— What the exercise asks —
What is needed is a word-for-word copy of the records below.

===== Data for this exercise =====

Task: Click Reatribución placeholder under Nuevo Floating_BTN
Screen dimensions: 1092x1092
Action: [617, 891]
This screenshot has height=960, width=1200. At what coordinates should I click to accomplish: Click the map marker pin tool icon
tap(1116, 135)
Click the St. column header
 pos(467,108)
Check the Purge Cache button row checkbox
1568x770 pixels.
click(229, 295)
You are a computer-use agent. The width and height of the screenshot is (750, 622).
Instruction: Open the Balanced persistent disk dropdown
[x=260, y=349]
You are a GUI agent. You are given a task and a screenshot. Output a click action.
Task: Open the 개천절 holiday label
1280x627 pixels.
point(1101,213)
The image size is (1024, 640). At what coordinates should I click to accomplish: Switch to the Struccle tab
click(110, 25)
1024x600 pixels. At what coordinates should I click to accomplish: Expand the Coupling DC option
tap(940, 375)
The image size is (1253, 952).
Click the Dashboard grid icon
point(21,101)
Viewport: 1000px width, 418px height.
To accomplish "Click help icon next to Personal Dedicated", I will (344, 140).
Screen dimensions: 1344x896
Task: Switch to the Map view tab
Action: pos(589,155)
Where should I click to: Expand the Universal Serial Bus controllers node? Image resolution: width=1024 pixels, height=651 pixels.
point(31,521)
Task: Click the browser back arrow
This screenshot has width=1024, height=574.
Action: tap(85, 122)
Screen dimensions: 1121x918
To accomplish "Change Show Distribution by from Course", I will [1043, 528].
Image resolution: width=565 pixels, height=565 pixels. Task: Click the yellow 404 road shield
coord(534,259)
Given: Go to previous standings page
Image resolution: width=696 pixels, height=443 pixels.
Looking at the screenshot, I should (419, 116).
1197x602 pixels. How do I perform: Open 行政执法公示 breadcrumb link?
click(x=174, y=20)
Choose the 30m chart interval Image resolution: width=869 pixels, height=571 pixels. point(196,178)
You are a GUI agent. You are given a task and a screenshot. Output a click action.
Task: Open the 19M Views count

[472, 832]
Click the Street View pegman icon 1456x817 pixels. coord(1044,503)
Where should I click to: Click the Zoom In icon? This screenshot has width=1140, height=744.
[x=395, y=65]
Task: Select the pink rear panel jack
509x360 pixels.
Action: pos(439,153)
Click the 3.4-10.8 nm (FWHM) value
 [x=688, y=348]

=====

— Completed task —
Task: Click Reatribución placeholder under Nuevo Floating_BTN
Screen dimensions: 1092x1092
Action: [617, 891]
This screenshot has height=960, width=1200. At what coordinates should I click to accomplish: Click the map marker pin tool icon
tap(1116, 135)
Click the St. column header
 pos(467,108)
Check the Purge Cache button row checkbox
1568x770 pixels.
click(229, 295)
You are a computer-use agent. The width and height of the screenshot is (750, 622).
Instruction: Open the Balanced persistent disk dropdown
[x=260, y=349]
You are a GUI agent. You are given a task and a screenshot. Output a click action.
Task: Open the 개천절 holiday label
1280x627 pixels.
point(1101,213)
The image size is (1024, 640). At what coordinates should I click to accomplish: Switch to the Struccle tab
click(110, 25)
1024x600 pixels. At what coordinates should I click to accomplish: Expand the Coupling DC option
tap(940, 375)
The image size is (1253, 952).
Click the Dashboard grid icon
point(21,101)
Viewport: 1000px width, 418px height.
To accomplish "Click help icon next to Personal Dedicated", I will (344, 140).
Screen dimensions: 1344x896
Task: Switch to the Map view tab
Action: pos(589,155)
Where should I click to: Expand the Universal Serial Bus controllers node? Image resolution: width=1024 pixels, height=651 pixels.
point(31,521)
Task: Click the browser back arrow
This screenshot has width=1024, height=574.
Action: tap(85, 122)
Screen dimensions: 1121x918
To accomplish "Change Show Distribution by from Course", I will [1043, 528].
Image resolution: width=565 pixels, height=565 pixels. Task: Click the yellow 404 road shield
coord(534,259)
Given: Go to previous standings page
Image resolution: width=696 pixels, height=443 pixels.
Looking at the screenshot, I should (419, 116).
1197x602 pixels. How do I perform: Open 行政执法公示 breadcrumb link?
click(x=174, y=20)
Choose the 30m chart interval Image resolution: width=869 pixels, height=571 pixels. point(196,178)
You are a GUI agent. You are given a task and a screenshot. Output a click action.
Task: Open the 19M Views count

[472, 832]
Click the Street View pegman icon 1456x817 pixels. coord(1044,503)
Where should I click to: Click the Zoom In icon? This screenshot has width=1140, height=744.
[x=395, y=65]
Task: Select the pink rear panel jack
509x360 pixels.
Action: pos(439,153)
Click the 3.4-10.8 nm (FWHM) value
 [x=688, y=348]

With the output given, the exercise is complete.